§ 7. Mr. Kirkwood
asked the Chancellor of the Exchequer when he expects to publish the Green Paper on personal taxation.
§ Mr. Kirkwood
Will the Chancellor take the opportunity of the publication of the Green Paper to make it clear that he will extend the consultation period to include the possibility of integration of taxation and the benefit system? Will he also give an assurance that he will take note of the findings of the House of Lords Select Committee on European Legislation and of the European Community, to the effect that the arguments against transferable allowances are substantially stronger than those in favour of it because they discriminate against women's prospects for employment?
§ Mr. Lawson
The hon. Gentleman will not expect me to anticipate the Green Paper which is to be published on Budget day. I hope he will find it of interest when it is published. The matters to which he has referred will be fully aired in the Green Paper, and there will be every opportunity for consultation.
§ Mr. Portillo
Does my right hon. Friend accept that the proposals will enable men and women to be treated equally in taxation matters? Does he agree that they are likely to be immensely popular and will represent an enormous step forward?
§ Mr. Lawson
My hon. Friend is correct. An increasing number of married women are fed up with the way in which the present tax system discriminates against and treats them almost as second-class citizens. I think that they are right to have this sense of grievance. The proposals that are to be aired in the Green Paper would remove all of those grievances.
§ Mr. Campbell-Savours
Is the Chancellor aware that the programmes of a Labour Government will be funded not only through higher levels of taxation for the higher paid, but through the adoption of a completely different industrial strategy based on growth, as against the one of recession adopted by the Government?
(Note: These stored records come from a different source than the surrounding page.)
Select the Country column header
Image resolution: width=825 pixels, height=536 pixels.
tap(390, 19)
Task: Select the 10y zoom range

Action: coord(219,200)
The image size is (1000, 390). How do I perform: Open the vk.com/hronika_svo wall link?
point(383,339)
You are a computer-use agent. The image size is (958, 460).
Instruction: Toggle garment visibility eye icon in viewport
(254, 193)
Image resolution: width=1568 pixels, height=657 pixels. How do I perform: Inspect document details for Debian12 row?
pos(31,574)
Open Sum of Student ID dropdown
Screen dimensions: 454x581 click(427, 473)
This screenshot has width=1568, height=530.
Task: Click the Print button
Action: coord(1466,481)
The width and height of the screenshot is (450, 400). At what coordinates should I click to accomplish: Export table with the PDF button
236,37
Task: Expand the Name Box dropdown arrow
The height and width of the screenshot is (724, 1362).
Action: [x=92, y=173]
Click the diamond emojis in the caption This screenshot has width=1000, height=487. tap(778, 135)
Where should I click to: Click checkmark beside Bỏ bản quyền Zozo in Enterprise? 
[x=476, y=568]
Another area that we could tap for higher taxes is the many billions of 1071 pounds that are given away by the Government in the form of concessions on capital transfer and capital gains tax. The accumulation of the sources of finance would be quite sufficient to fund the major programme of a Labour Government.
§ Mr. Lawson
There is no way in which the hon. Gentleman and his colleagues can find £24 billion from capital taxes. Even the Labour Government, who introduced new and more punitive capital taxes, were unable to raise anything like that sum. Ten years ago, when they followed the hon. Gentleman's advice, they had to go cap in hand to the IMF.